**Listed records**
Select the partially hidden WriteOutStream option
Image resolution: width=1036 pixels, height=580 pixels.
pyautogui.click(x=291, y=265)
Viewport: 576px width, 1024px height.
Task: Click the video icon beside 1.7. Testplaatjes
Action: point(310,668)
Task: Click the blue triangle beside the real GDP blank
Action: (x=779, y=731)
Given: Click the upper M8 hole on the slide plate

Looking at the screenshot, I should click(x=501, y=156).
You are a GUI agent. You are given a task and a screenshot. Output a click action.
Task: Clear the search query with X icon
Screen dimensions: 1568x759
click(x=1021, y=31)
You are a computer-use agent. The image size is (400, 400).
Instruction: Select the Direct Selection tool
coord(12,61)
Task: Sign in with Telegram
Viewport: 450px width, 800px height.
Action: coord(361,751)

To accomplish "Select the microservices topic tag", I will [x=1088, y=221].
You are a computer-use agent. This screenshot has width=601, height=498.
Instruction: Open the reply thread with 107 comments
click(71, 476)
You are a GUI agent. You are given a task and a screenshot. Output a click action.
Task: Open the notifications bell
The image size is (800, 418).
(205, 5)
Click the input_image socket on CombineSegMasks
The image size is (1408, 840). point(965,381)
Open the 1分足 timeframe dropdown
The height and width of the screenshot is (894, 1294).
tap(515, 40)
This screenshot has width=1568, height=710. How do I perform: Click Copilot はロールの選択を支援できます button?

**Goal**
Rewrite all of the records above, changing "GUI agent" to "screen-control agent" wherever it occurs and leaving everything else as it is.

**Final result**
Select the partially hidden WriteOutStream option
Image resolution: width=1036 pixels, height=580 pixels.
pyautogui.click(x=291, y=265)
Viewport: 576px width, 1024px height.
Task: Click the video icon beside 1.7. Testplaatjes
Action: point(310,668)
Task: Click the blue triangle beside the real GDP blank
Action: (x=779, y=731)
Given: Click the upper M8 hole on the slide plate

Looking at the screenshot, I should click(x=501, y=156).
You are a screen-control agent. You are given a task and a screenshot. Output a click action.
Task: Clear the search query with X icon
Screen dimensions: 1568x759
click(x=1021, y=31)
You are a computer-use agent. The image size is (400, 400).
Instruction: Select the Direct Selection tool
coord(12,61)
Task: Sign in with Telegram
Viewport: 450px width, 800px height.
Action: coord(361,751)

To accomplish "Select the microservices topic tag", I will [x=1088, y=221].
You are a computer-use agent. This screenshot has width=601, height=498.
Instruction: Open the reply thread with 107 comments
click(71, 476)
You are a screen-control agent. You are given a task and a screenshot. Output a click action.
Task: Open the notifications bell
The image size is (800, 418).
(205, 5)
Click the input_image socket on CombineSegMasks
The image size is (1408, 840). point(965,381)
Open the 1分足 timeframe dropdown
The height and width of the screenshot is (894, 1294).
tap(515, 40)
This screenshot has width=1568, height=710. How do I perform: Click Copilot はロールの選択を支援できます button?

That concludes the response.